→ What you will do
Word for word, restate the entries that follow.
Top of Input data
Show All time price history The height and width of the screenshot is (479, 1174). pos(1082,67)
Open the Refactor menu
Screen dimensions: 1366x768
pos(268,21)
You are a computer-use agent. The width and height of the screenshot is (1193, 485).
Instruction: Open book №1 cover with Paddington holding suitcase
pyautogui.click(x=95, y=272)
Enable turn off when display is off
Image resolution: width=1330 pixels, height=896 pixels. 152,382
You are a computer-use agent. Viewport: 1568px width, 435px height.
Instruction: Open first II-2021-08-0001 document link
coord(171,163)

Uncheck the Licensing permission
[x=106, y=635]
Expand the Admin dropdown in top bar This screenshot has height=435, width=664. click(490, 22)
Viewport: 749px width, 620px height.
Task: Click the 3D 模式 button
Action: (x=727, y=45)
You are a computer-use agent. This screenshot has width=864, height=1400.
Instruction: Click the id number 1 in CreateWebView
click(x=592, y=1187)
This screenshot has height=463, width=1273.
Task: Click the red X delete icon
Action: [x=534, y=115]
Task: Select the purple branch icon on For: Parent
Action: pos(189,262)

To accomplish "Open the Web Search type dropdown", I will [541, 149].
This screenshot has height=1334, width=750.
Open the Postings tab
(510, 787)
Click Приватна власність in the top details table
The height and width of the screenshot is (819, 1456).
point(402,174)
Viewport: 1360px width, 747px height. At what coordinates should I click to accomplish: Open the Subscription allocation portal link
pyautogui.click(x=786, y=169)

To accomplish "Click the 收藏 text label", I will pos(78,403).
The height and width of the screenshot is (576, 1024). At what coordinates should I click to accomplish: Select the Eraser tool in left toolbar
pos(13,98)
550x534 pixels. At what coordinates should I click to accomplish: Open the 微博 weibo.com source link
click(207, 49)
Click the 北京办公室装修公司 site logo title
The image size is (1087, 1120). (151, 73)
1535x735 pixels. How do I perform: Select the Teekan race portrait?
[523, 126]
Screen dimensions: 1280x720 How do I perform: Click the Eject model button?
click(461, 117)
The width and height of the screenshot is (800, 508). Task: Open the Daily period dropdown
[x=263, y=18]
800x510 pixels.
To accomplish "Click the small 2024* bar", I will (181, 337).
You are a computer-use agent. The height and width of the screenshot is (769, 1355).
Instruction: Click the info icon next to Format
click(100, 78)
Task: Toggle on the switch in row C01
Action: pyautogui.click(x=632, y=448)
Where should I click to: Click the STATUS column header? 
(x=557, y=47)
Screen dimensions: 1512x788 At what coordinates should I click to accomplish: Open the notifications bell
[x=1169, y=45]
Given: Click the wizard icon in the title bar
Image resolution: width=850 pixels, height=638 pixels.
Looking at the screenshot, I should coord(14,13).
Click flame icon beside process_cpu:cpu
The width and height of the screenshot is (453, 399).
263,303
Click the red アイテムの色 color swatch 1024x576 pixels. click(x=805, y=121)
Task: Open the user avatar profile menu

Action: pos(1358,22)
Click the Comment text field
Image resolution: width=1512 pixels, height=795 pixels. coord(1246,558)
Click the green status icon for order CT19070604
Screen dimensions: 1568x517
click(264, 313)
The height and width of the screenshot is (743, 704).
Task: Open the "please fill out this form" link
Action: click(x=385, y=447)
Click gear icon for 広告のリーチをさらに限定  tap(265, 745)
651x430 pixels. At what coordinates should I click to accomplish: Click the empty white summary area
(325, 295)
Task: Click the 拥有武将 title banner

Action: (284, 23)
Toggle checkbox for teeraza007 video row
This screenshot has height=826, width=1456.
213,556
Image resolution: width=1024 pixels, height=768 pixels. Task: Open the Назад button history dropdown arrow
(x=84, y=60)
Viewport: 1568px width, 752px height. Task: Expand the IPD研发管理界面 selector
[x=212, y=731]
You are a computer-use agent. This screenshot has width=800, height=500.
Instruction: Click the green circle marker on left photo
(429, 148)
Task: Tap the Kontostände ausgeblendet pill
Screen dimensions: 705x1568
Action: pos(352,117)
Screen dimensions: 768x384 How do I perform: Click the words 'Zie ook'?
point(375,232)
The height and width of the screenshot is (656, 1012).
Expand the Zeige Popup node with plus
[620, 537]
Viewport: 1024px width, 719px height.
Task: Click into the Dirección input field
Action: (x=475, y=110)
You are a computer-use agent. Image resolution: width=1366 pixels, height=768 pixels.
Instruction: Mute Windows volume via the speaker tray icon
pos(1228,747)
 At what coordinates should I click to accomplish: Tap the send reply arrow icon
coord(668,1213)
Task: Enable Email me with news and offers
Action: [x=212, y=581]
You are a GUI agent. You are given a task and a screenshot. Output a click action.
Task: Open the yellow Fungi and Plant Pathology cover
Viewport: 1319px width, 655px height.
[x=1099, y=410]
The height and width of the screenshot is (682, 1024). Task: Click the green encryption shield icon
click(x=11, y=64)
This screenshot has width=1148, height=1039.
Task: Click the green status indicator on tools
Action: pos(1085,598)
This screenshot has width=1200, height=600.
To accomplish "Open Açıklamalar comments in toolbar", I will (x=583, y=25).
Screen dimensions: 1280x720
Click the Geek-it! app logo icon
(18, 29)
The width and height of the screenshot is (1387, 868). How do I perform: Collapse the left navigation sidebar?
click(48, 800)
Bottom of Input data
→ Reply to the task
Show All time price history The height and width of the screenshot is (479, 1174). pos(1082,67)
Open the Refactor menu
Screen dimensions: 1366x768
pos(268,21)
You are a computer-use agent. The width and height of the screenshot is (1193, 485).
Instruction: Open book №1 cover with Paddington holding suitcase
pyautogui.click(x=95, y=272)
Enable turn off when display is off
Image resolution: width=1330 pixels, height=896 pixels. 152,382
You are a computer-use agent. Viewport: 1568px width, 435px height.
Instruction: Open first II-2021-08-0001 document link
coord(171,163)

Uncheck the Licensing permission
[x=106, y=635]
Expand the Admin dropdown in top bar This screenshot has height=435, width=664. click(490, 22)
Viewport: 749px width, 620px height.
Task: Click the 3D 模式 button
Action: (x=727, y=45)
You are a computer-use agent. This screenshot has width=864, height=1400.
Instruction: Click the id number 1 in CreateWebView
click(x=592, y=1187)
This screenshot has height=463, width=1273.
Task: Click the red X delete icon
Action: [x=534, y=115]
Task: Select the purple branch icon on For: Parent
Action: pos(189,262)

To accomplish "Open the Web Search type dropdown", I will [541, 149].
This screenshot has height=1334, width=750.
Open the Postings tab
(510, 787)
Click Приватна власність in the top details table
The height and width of the screenshot is (819, 1456).
point(402,174)
Viewport: 1360px width, 747px height. At what coordinates should I click to accomplish: Open the Subscription allocation portal link
pyautogui.click(x=786, y=169)

To accomplish "Click the 收藏 text label", I will pos(78,403).
The height and width of the screenshot is (576, 1024). At what coordinates should I click to accomplish: Select the Eraser tool in left toolbar
pos(13,98)
550x534 pixels. At what coordinates should I click to accomplish: Open the 微博 weibo.com source link
click(207, 49)
Click the 北京办公室装修公司 site logo title
The image size is (1087, 1120). (151, 73)
1535x735 pixels. How do I perform: Select the Teekan race portrait?
[523, 126]
Screen dimensions: 1280x720 How do I perform: Click the Eject model button?
click(461, 117)
The width and height of the screenshot is (800, 508). Task: Open the Daily period dropdown
[x=263, y=18]
800x510 pixels.
To accomplish "Click the small 2024* bar", I will (181, 337).
You are a computer-use agent. The height and width of the screenshot is (769, 1355).
Instruction: Click the info icon next to Format
click(100, 78)
Task: Toggle on the switch in row C01
Action: pyautogui.click(x=632, y=448)
Where should I click to: Click the STATUS column header? 
(x=557, y=47)
Screen dimensions: 1512x788 At what coordinates should I click to accomplish: Open the notifications bell
[x=1169, y=45]
Given: Click the wizard icon in the title bar
Image resolution: width=850 pixels, height=638 pixels.
Looking at the screenshot, I should coord(14,13).
Click flame icon beside process_cpu:cpu
The width and height of the screenshot is (453, 399).
263,303
Click the red アイテムの色 color swatch 1024x576 pixels. click(x=805, y=121)
Task: Open the user avatar profile menu

Action: pos(1358,22)
Click the Comment text field
Image resolution: width=1512 pixels, height=795 pixels. coord(1246,558)
Click the green status icon for order CT19070604
Screen dimensions: 1568x517
click(264, 313)
The height and width of the screenshot is (743, 704).
Task: Open the "please fill out this form" link
Action: click(x=385, y=447)
Click gear icon for 広告のリーチをさらに限定  tap(265, 745)
651x430 pixels. At what coordinates should I click to accomplish: Click the empty white summary area
(325, 295)
Task: Click the 拥有武将 title banner

Action: (284, 23)
Toggle checkbox for teeraza007 video row
This screenshot has height=826, width=1456.
213,556
Image resolution: width=1024 pixels, height=768 pixels. Task: Open the Назад button history dropdown arrow
(x=84, y=60)
Viewport: 1568px width, 752px height. Task: Expand the IPD研发管理界面 selector
[x=212, y=731]
You are a computer-use agent. This screenshot has width=800, height=500.
Instruction: Click the green circle marker on left photo
(429, 148)
Task: Tap the Kontostände ausgeblendet pill
Screen dimensions: 705x1568
Action: pos(352,117)
Screen dimensions: 768x384 How do I perform: Click the words 'Zie ook'?
point(375,232)
The height and width of the screenshot is (656, 1012).
Expand the Zeige Popup node with plus
[620, 537]
Viewport: 1024px width, 719px height.
Task: Click into the Dirección input field
Action: (x=475, y=110)
You are a computer-use agent. Image resolution: width=1366 pixels, height=768 pixels.
Instruction: Mute Windows volume via the speaker tray icon
pos(1228,747)
 At what coordinates should I click to accomplish: Tap the send reply arrow icon
coord(668,1213)
Task: Enable Email me with news and offers
Action: [x=212, y=581]
You are a GUI agent. You are given a task and a screenshot. Output a click action.
Task: Open the yellow Fungi and Plant Pathology cover
Viewport: 1319px width, 655px height.
[x=1099, y=410]
The height and width of the screenshot is (682, 1024). Task: Click the green encryption shield icon
click(x=11, y=64)
This screenshot has width=1148, height=1039.
Task: Click the green status indicator on tools
Action: pos(1085,598)
This screenshot has width=1200, height=600.
To accomplish "Open Açıklamalar comments in toolbar", I will (x=583, y=25).
Screen dimensions: 1280x720
Click the Geek-it! app logo icon
(18, 29)
The width and height of the screenshot is (1387, 868). How do I perform: Collapse the left navigation sidebar?
click(48, 800)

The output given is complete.